═══ Record extracts ═══

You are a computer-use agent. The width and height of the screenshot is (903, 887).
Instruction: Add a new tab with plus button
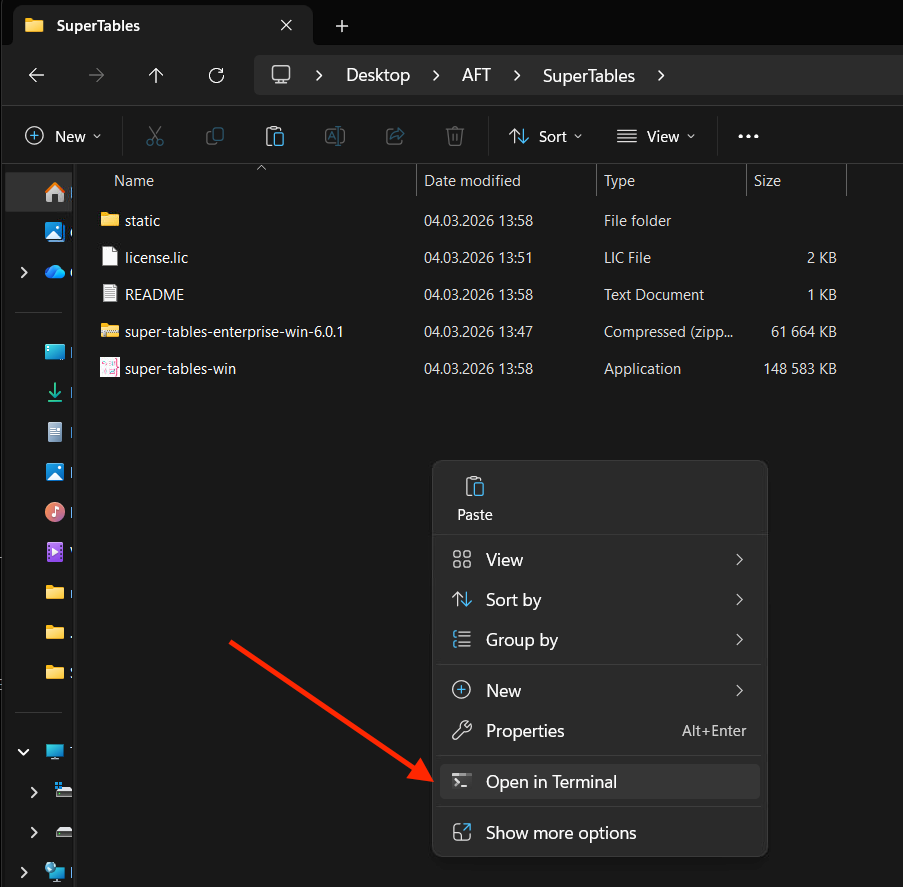click(342, 26)
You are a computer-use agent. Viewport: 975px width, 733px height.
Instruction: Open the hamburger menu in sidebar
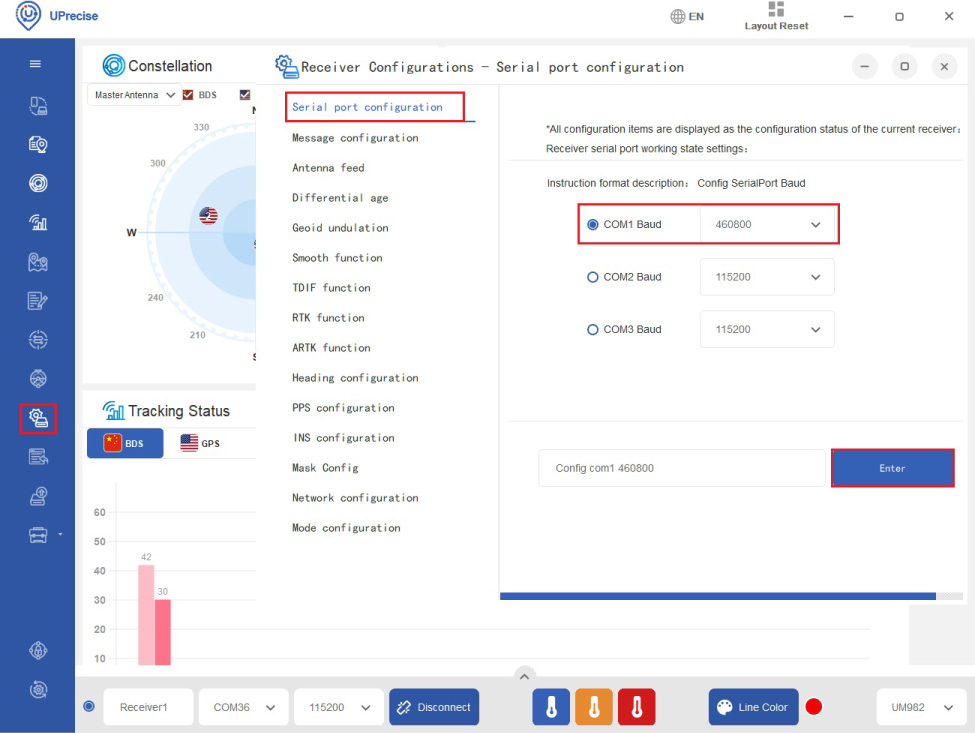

═══

■ Written request
Copy the lines of these rows word for word, omitting the pictures.

■ Expected answer
You are a computer-use agent. The width and height of the screenshot is (903, 887).
Instruction: Add a new tab with plus button
click(342, 26)
You are a computer-use agent. Viewport: 975px width, 733px height.
Instruction: Open the hamburger menu in sidebar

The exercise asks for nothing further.